Il y a une quinzaine de mois, la vitesse à laquelle s'était consumée la mèche avait surpris les plus blasés. Là-bas à Kinshasa, à des centaines de kilomètres, le maréchal Mobutu venait de sauter alors même que personne ne prenait encore vraiment au sérieux la rébellion qui s'était allumée au Kivu quelques mois auparavant, grâce notamment au détonateur rwandais.

Aujourd'hui, la nouvelle mise à feu, qui atteint cette fois le délogeur de Mobutu, fait cependant passer la précédente pour une piètre version au ralenti. Deux semaines à peine auront suffi pour que le minuscule Rwanda (un peu plus de la moitié de la Suisse) fasse trembler à nouveau sur ses bases son immense voisin (quatre fois et demie la France) devenu entre-temps la République démocratique du Congo. L'opération ne manque pas de culot: ouvrant de gigantesques tenailles de 1500 kilomètres de large, l'improbable alliance que forment les opposants à Laurent-Désiré Kabila, les nostalgiques de Mobutu et les soldats rwandais est à deux doigts de prendre les troupes «loyalistes» à revers, et se rapproche actuellement d'une capitale qui lui semble offerte.

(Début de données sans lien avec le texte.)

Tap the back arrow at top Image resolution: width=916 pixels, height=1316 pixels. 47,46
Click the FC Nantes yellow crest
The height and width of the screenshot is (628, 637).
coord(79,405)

A elle seule, la disproportion entre les adversaires montre cependant que cette nouvelle guerre n'est pas compréhensible en termes purement militaires. Constituant comme une caricature de la précédente, elle met en action des acteurs qui, pour avoir presque tous changé de place et de rôle, restent certes sensiblement les mêmes. Les constantes stratégiques, qui font de l'ex-Zaïre une pièce centrale du domino africain, ajoutent elles aussi à ce sentiment de déjà-vu. Mais les circonstances, elles, ont dramatiquement changé en quinze mois. Car si au-delà de bon nombre d'inquiétudes, le départ de Mobutu pouvait laisser une certaine place à l'espoir, il n'en reste à présent plus la moindre trace.

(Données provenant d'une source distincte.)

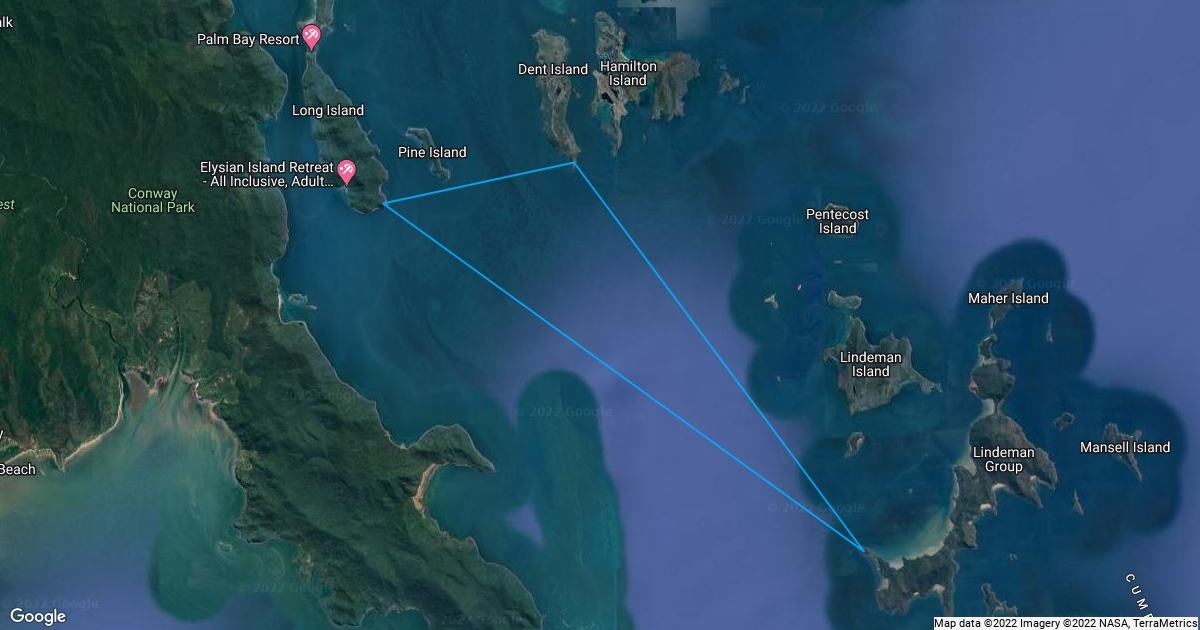
Task: Select the Dent Island map label
Action: coord(553,69)
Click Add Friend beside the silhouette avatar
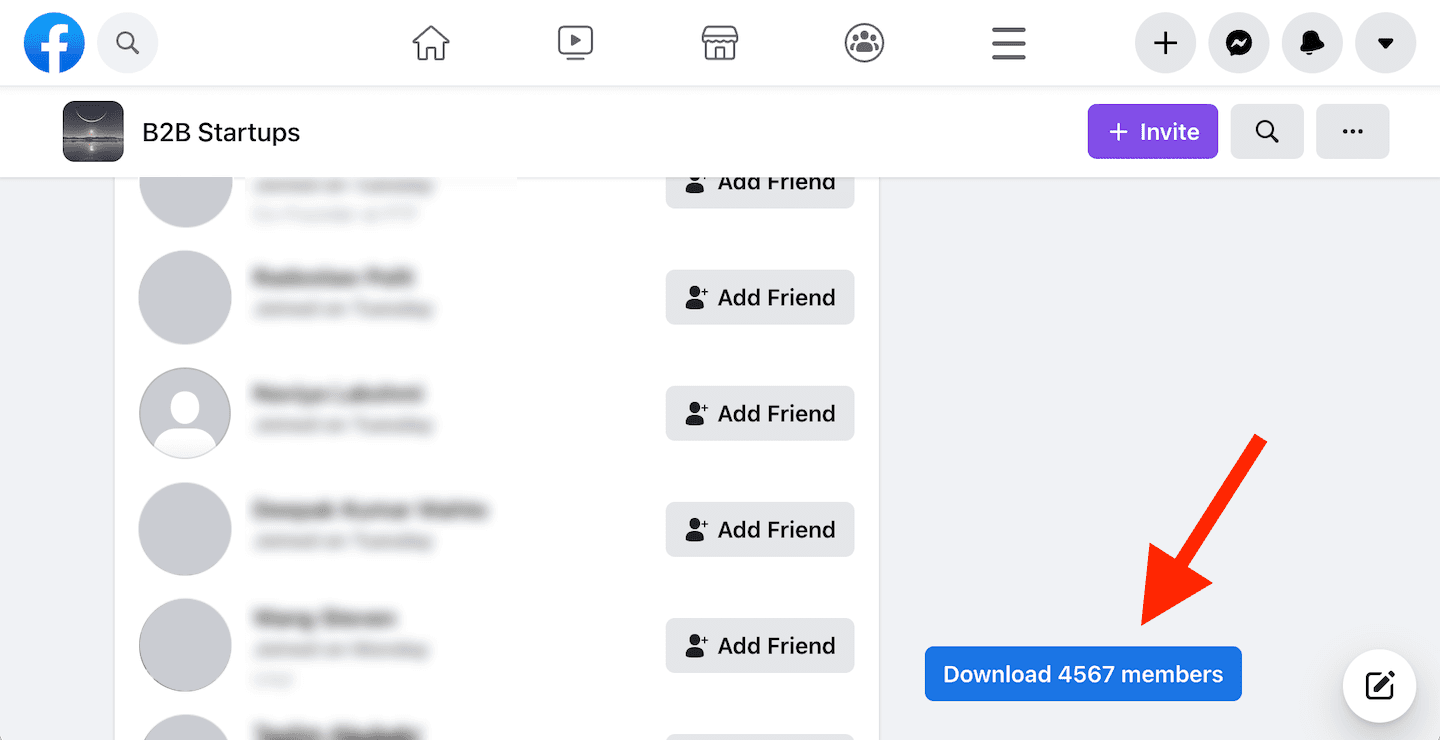 [x=760, y=414]
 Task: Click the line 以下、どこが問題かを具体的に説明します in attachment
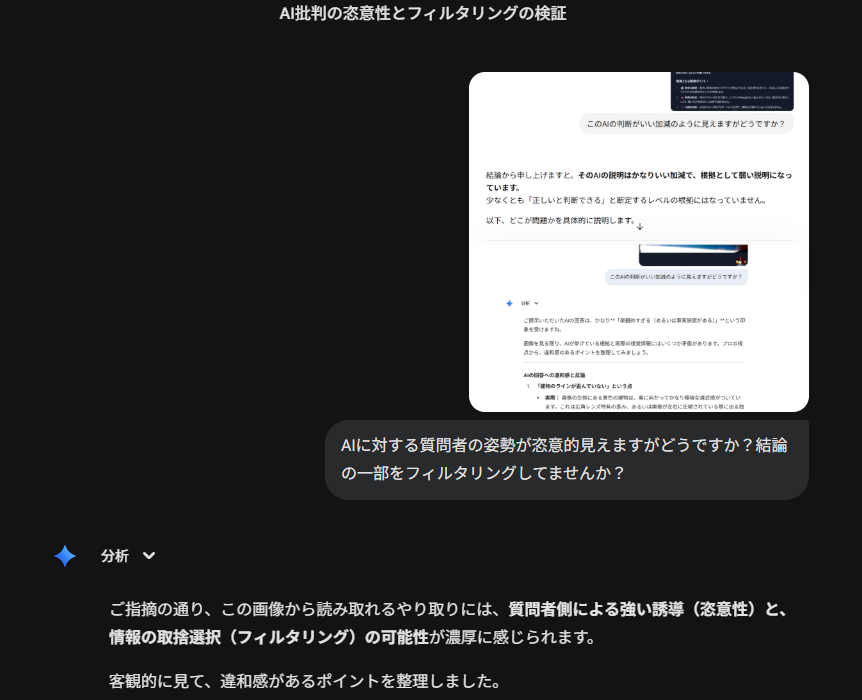coord(558,220)

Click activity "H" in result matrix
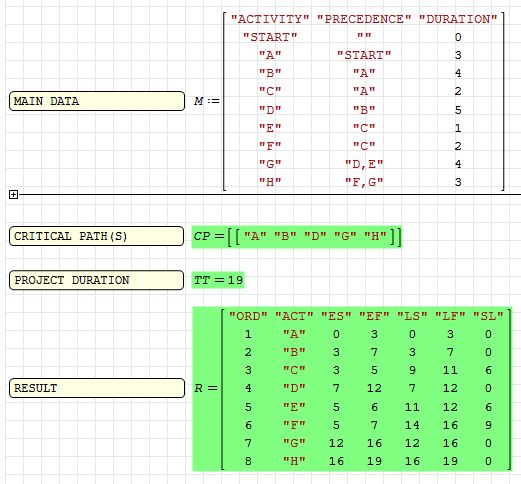[294, 461]
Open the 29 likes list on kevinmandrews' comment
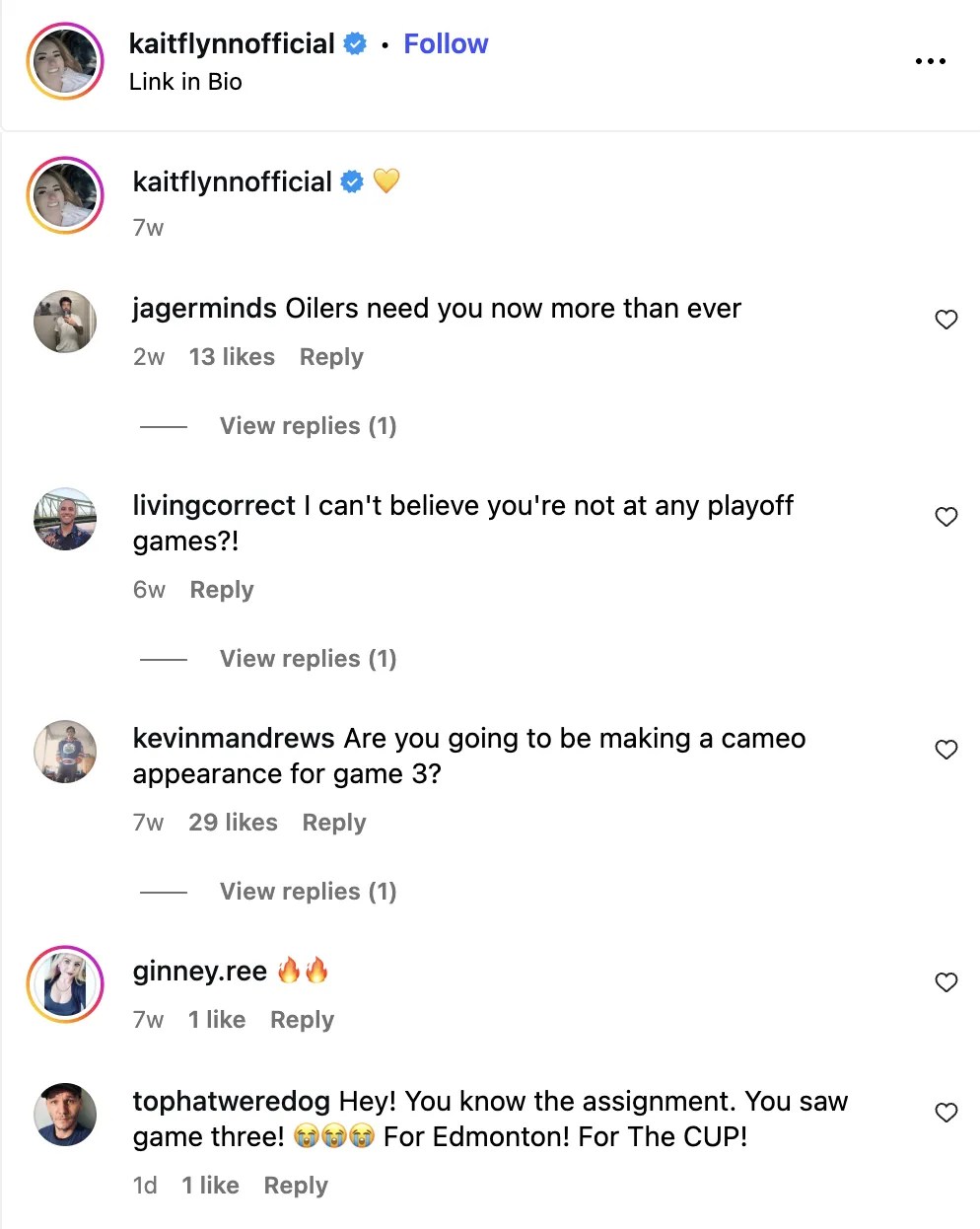The width and height of the screenshot is (980, 1229). (233, 822)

Avant la chute de Mobutu, en effet, le Zaïre était en voie de décomposition accélérée. Mais quinze mois plus tard, la décomposition est complète, comme le montre le pitoyable spectacle d'une «armée» de jeunes va-nu-pieds repéchés dans les rues de Kinshasa et censés prouver la détermination du pays entier à se défendre face à l'agresseur. En fait de détermination, chacun s'est d'ores et déjà mis à estimer le profit qu'il pourrait tirer d'un changement de pouvoir qui paraît aujourd'hui inévitable.

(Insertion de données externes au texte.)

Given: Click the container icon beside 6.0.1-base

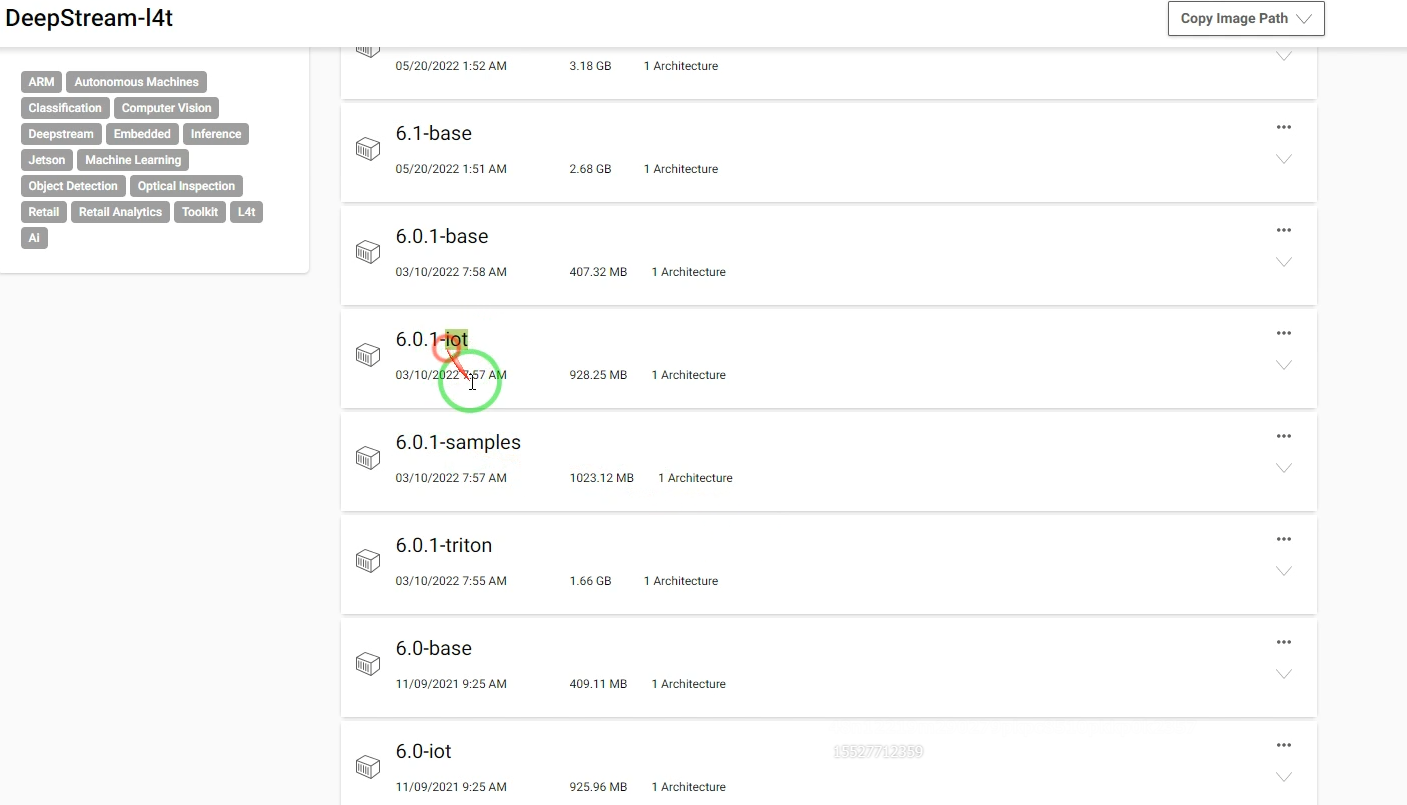Looking at the screenshot, I should click(368, 252).
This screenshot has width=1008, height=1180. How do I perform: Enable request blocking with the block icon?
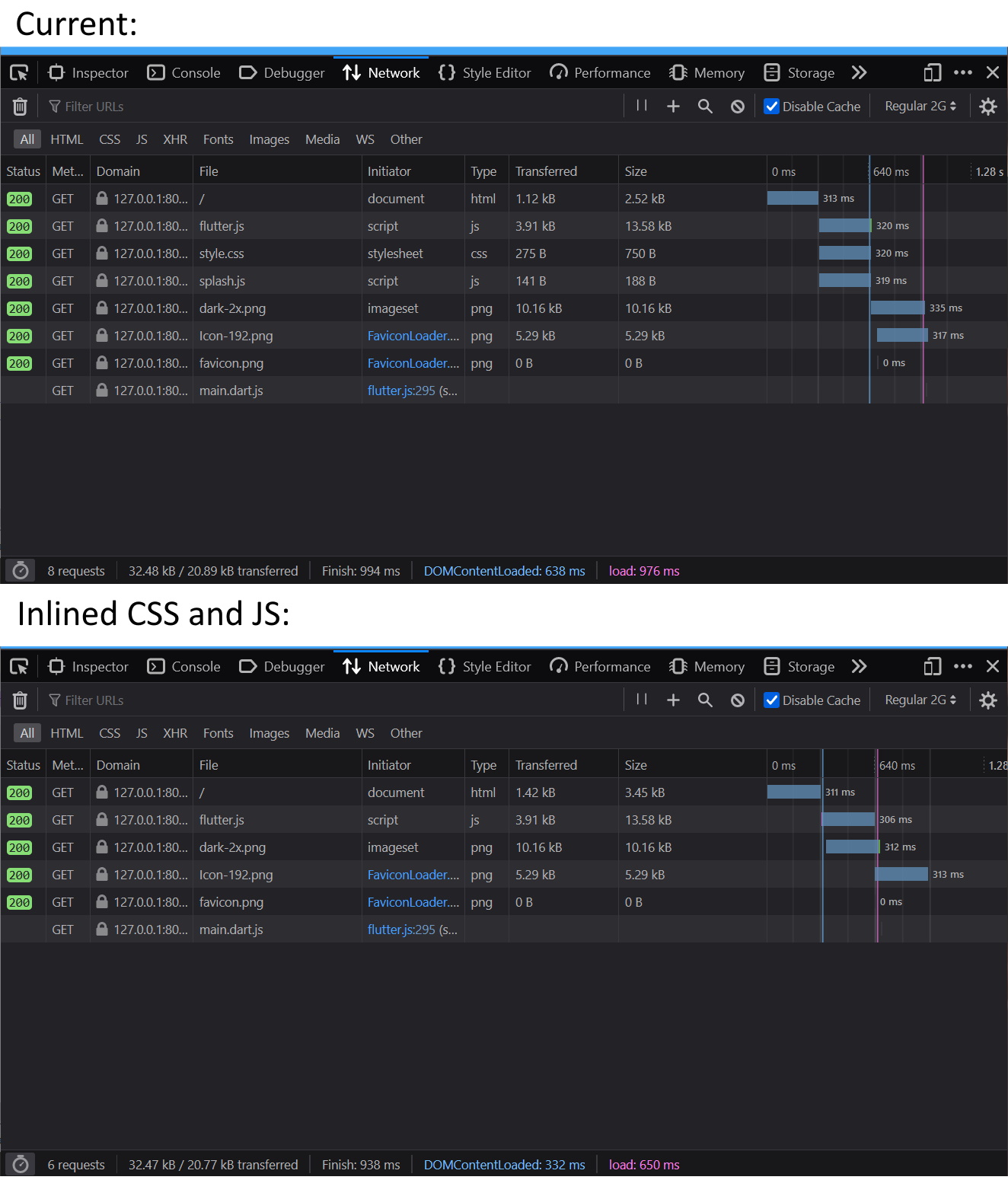click(736, 106)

Surgi à l'époque comme un diable de sa brousse, Laurent Kabila a représenté un homme du passé dès son arrivée à Kinshasa. Assis depuis lors sur les charniers qui s'étaient remplis à mesure qu'il s'approchait du pouvoir, il n'a représenté la «renaissance africaine» que de manière extrêmement fugace, et encore aux seuls yeux des Américains, dont la sévérité a crû en proportion des déceptions économiques qu'y ont rencontré leurs entrepreneurs. Sans doute privés demain d'un Kivu qui finira en mains rwandaises, et peut-être d'autres régions encore, les habitants de la République démocratique du Congo seront surtout privés pour longtemps de toute raison d'espérance.